───── MATERIAL TO PROCESS ─────

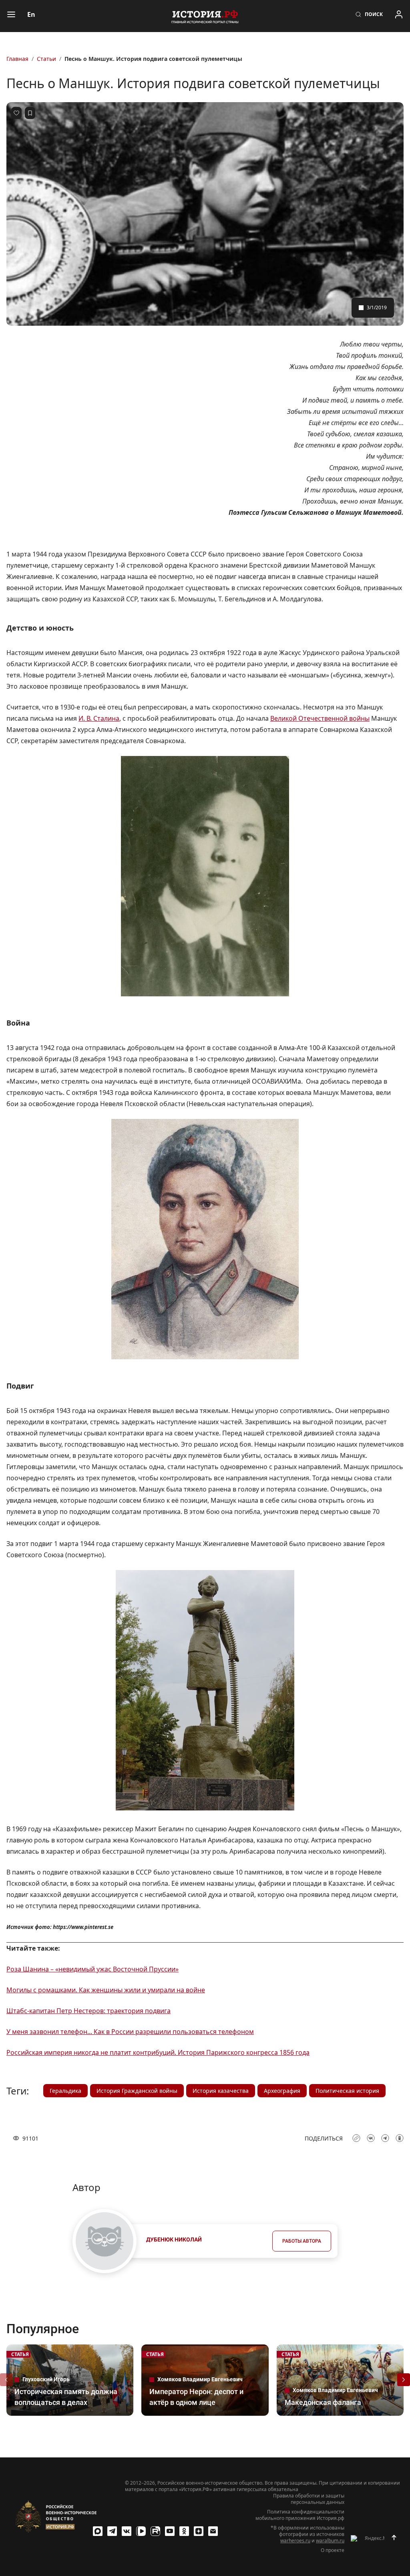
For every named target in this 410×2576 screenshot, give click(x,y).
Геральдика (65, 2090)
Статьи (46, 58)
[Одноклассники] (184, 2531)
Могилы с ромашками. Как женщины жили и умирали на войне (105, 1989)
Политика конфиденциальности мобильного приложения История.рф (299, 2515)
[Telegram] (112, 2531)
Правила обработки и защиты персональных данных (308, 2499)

─────
───── MATERIAL TO PROCESS ─────

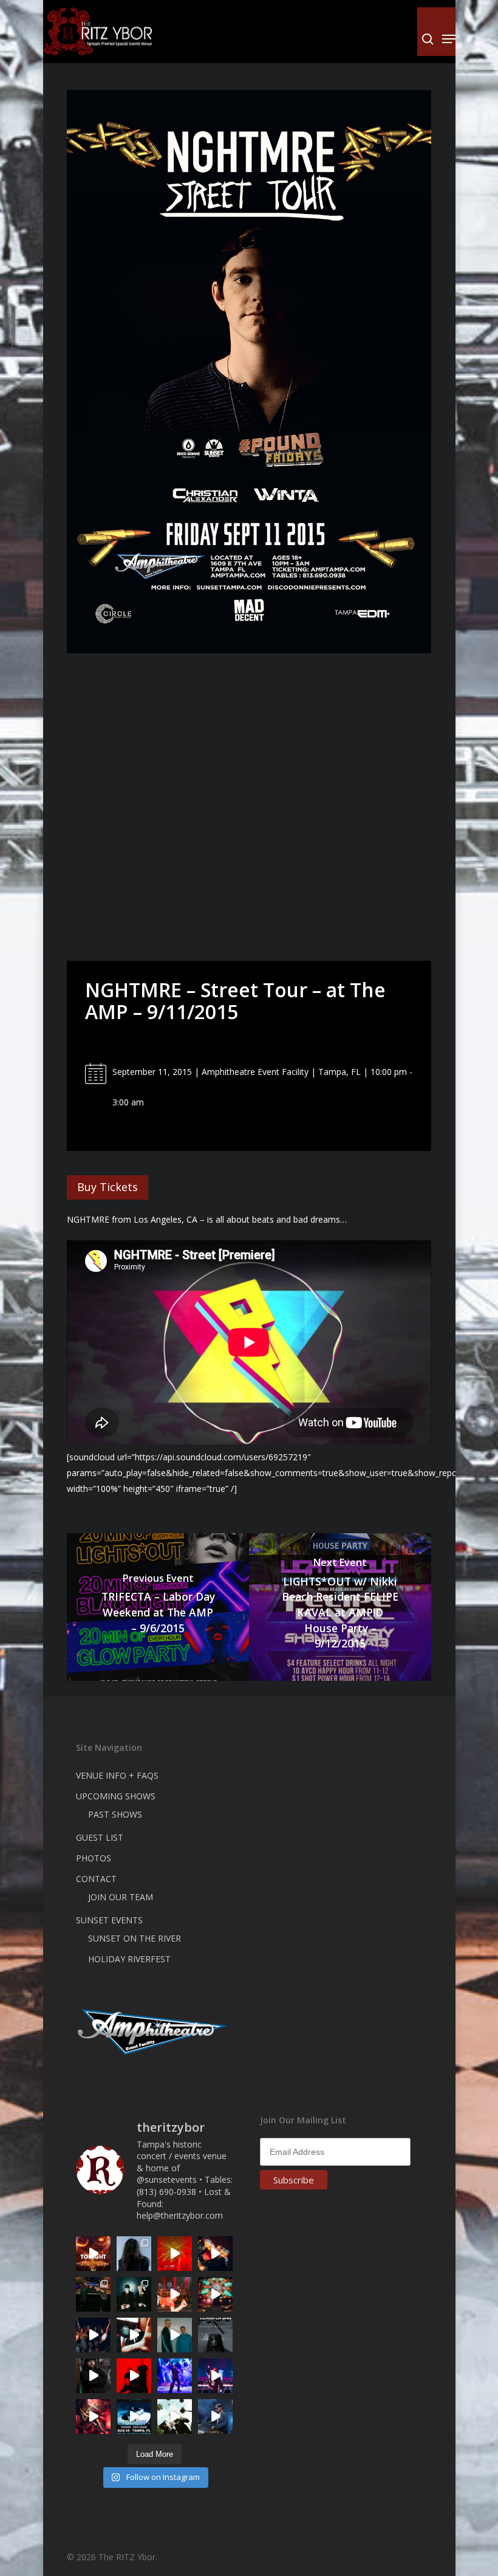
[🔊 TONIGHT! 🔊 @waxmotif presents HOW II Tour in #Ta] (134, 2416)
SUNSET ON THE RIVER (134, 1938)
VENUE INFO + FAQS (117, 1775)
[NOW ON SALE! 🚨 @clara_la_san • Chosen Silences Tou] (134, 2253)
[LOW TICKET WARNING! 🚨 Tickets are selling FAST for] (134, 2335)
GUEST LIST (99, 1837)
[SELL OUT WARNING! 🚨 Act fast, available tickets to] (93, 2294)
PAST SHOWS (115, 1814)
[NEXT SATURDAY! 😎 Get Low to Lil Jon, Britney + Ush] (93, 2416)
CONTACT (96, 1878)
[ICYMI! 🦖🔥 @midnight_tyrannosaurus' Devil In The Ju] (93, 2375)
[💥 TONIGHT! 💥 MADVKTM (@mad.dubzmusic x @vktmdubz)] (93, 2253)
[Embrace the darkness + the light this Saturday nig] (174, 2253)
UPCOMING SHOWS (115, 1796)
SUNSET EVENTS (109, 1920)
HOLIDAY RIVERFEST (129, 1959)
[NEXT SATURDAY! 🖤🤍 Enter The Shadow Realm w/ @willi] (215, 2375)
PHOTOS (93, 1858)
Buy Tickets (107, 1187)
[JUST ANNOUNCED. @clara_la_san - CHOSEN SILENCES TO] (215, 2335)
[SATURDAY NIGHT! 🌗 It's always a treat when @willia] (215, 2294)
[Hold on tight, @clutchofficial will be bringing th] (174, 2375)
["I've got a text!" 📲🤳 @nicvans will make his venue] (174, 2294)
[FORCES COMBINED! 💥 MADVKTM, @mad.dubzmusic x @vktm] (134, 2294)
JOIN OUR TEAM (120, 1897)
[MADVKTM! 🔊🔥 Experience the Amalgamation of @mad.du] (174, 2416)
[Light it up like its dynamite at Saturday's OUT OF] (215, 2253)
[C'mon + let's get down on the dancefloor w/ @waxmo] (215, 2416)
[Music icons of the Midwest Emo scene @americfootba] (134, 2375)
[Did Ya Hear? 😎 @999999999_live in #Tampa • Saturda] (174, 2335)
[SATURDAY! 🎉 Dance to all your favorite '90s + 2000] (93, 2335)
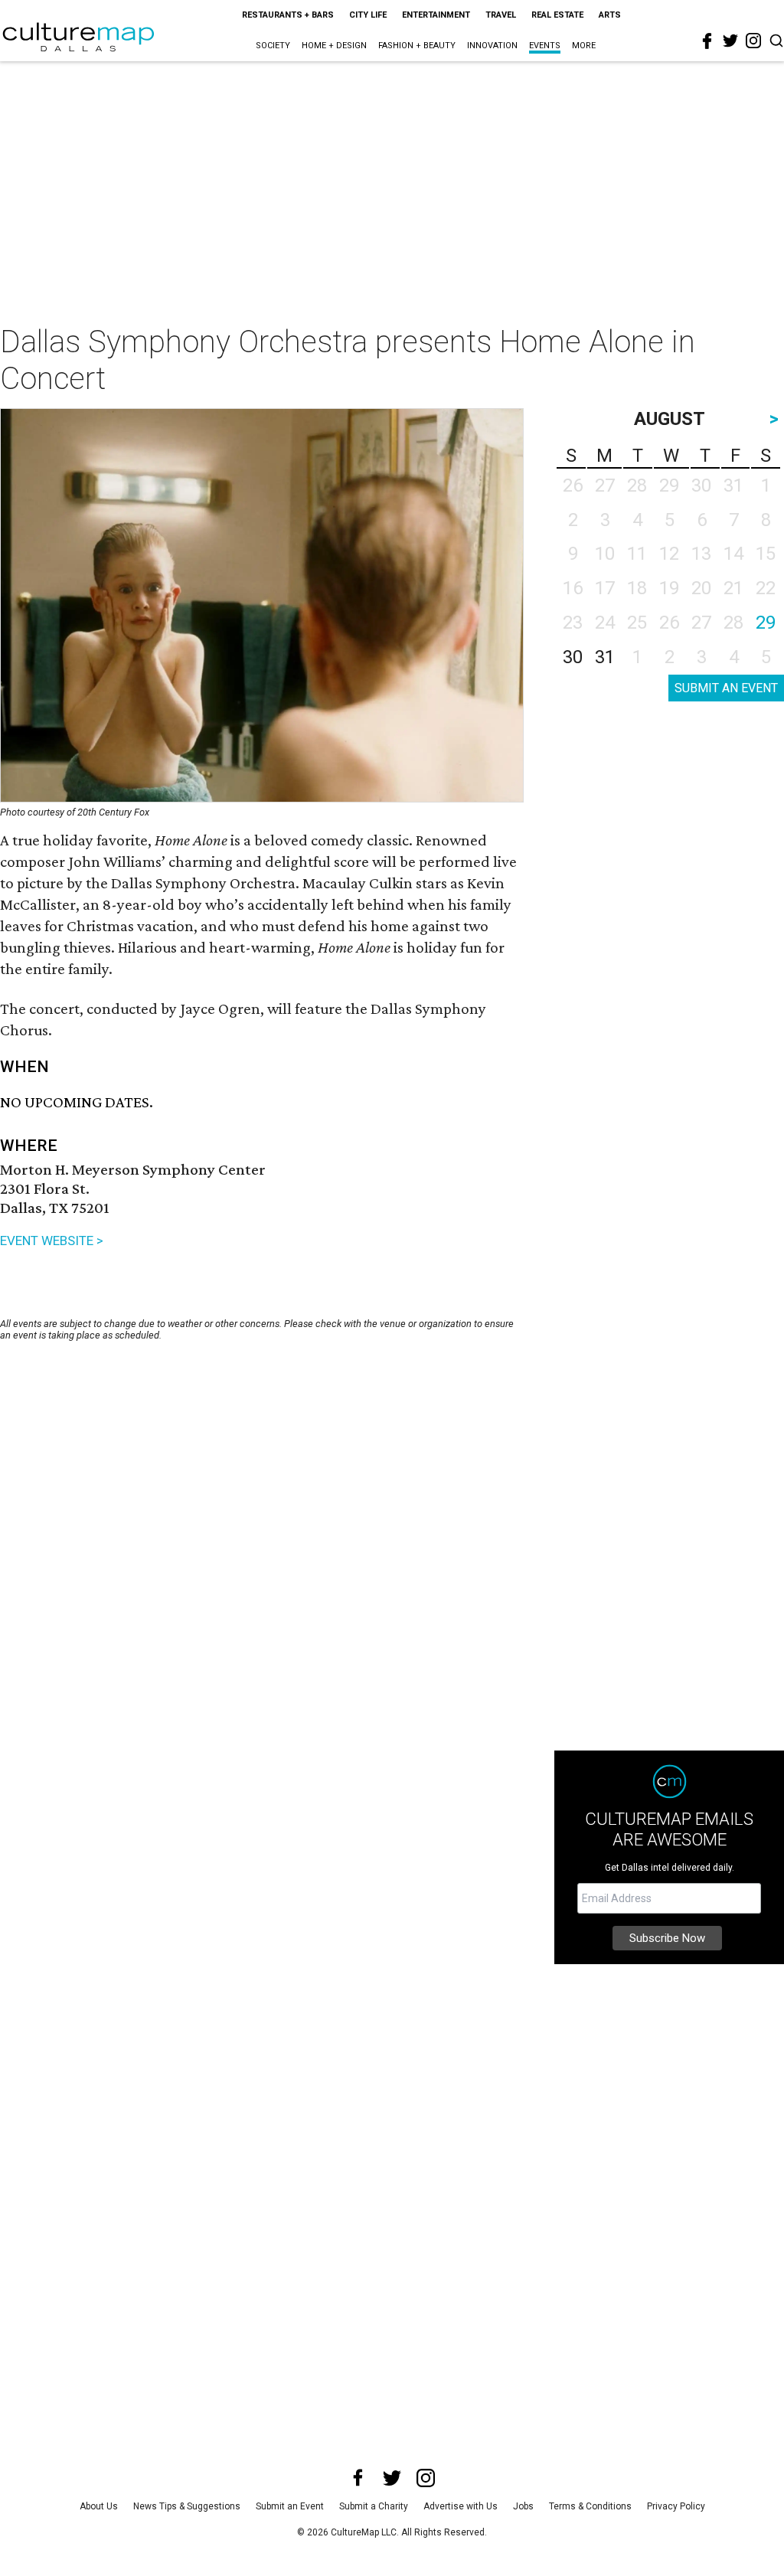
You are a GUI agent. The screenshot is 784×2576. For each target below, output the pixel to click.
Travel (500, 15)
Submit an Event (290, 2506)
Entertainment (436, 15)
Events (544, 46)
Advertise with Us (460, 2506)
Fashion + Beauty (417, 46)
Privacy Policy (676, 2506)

─────

## WORK TO COMPLETE:
What you give back should be exactly the lines of the data above from the line with "For every named" through the line with "Правила обработки и", both of those included, and nothing more.

## REPLY:
For every named target in this 410×2576 screenshot, give click(x,y).
Геральдика (65, 2090)
Статьи (46, 58)
[Одноклассники] (184, 2531)
Могилы с ромашками. Как женщины жили и умирали на войне (105, 1989)
Политика конфиденциальности мобильного приложения История.рф (299, 2515)
[Telegram] (112, 2531)
Правила обработки и защиты персональных данных (308, 2499)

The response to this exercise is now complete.